Названия могут играть немаловажную роль, так как они создают своего рода широкие интеллектуальные рамки, в которые и помещаются конкретные исследования. Во многих отношениях перечисленные тенденции носили позитивный характер. Источники, которыми мы все-таки располагаем по данному периоду, использовались куда более творчески. Однако неизбежно возник и ряд проблем. Смещение фокуса внимания на общество, культуру, религию и даже на деятельность правительства и законы подчас приводит к созданию статичной картины; подчеркиваются не перемены, а непрерывность чего-либо. Такие события, как войны и революции, и поведение и решения конкретных императоров и министров не обязательно фиксируются, но было бы в высшей степени неразумным считать их незначительными. Многим исследователям Поздней античности, как мне кажется, весьма трудно представить себе, будто что-то переживало упадок; вместо этого они предпочитают видеть в происшедшем изменения и трансформации. В ходе постепенного — и ни в коем случае не болезненного — процесса мир Римской империи превратился в средневековый мир. К примеру, один ученый, исследующий правительства Западной империи, делает следующий вывод: «Необходимо с определенностью отметить… что Римская империя не «пала» в V веке, но трансформировалась в нечто новое»{10}.
------------------------------------
### УСЛОВИЕ ЗАДАНИЯ
Во что, согласно фрагменту текста, превратился мир Римской империи? Строки, приведенные далее, для работы не понадобятся.
------------------------------------
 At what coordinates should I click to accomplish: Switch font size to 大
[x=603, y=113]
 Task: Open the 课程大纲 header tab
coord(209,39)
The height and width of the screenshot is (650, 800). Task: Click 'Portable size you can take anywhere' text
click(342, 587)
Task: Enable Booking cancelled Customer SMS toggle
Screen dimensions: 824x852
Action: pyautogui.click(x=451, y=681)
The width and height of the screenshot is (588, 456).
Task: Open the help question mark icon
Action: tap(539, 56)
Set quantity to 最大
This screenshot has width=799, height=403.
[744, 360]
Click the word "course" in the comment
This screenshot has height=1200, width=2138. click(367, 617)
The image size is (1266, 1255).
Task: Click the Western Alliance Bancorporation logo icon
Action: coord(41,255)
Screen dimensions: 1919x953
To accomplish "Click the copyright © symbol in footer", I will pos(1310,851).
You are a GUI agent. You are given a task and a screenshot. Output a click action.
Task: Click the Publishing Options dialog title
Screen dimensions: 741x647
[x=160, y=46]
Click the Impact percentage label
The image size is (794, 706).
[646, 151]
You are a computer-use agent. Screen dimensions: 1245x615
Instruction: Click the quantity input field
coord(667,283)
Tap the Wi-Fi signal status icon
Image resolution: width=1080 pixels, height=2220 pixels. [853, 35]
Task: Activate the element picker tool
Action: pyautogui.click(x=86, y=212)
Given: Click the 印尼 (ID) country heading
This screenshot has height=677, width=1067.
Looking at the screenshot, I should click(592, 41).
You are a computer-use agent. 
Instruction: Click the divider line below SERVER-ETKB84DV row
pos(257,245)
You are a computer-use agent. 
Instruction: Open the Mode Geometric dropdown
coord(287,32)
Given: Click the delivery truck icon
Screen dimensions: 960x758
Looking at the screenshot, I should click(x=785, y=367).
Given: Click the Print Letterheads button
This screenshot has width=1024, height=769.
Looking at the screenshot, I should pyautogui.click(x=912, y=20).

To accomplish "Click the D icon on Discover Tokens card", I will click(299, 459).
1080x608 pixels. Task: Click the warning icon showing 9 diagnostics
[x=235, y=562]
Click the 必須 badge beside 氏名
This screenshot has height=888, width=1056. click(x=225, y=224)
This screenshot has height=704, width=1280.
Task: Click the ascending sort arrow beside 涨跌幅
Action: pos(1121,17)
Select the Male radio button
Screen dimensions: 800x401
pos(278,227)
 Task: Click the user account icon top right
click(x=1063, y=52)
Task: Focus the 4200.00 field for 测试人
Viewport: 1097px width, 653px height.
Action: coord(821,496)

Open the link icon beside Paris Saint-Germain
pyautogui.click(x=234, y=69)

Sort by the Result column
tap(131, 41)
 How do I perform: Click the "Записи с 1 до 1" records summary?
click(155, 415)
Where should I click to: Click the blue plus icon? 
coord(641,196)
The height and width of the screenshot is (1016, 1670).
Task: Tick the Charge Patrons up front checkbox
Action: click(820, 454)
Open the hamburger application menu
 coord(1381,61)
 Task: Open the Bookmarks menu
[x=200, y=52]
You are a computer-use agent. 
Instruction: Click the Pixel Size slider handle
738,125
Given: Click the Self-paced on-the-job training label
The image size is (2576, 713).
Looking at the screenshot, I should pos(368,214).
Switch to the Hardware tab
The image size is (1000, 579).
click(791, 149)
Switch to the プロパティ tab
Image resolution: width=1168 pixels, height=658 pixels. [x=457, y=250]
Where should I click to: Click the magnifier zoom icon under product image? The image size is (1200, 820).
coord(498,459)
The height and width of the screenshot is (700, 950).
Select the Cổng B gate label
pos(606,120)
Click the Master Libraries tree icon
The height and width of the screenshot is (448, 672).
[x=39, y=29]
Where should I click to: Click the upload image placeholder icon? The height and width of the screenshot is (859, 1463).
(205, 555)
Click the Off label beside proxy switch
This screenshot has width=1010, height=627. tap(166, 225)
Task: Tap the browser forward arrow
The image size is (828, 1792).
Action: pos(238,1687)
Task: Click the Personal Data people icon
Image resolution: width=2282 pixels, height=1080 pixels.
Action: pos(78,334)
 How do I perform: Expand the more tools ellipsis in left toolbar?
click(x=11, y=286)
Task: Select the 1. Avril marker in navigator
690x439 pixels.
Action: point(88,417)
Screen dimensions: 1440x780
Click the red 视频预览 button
------------------------------------
### ОТВЕТ К ЗАДАНИЮ
В средневековый мир.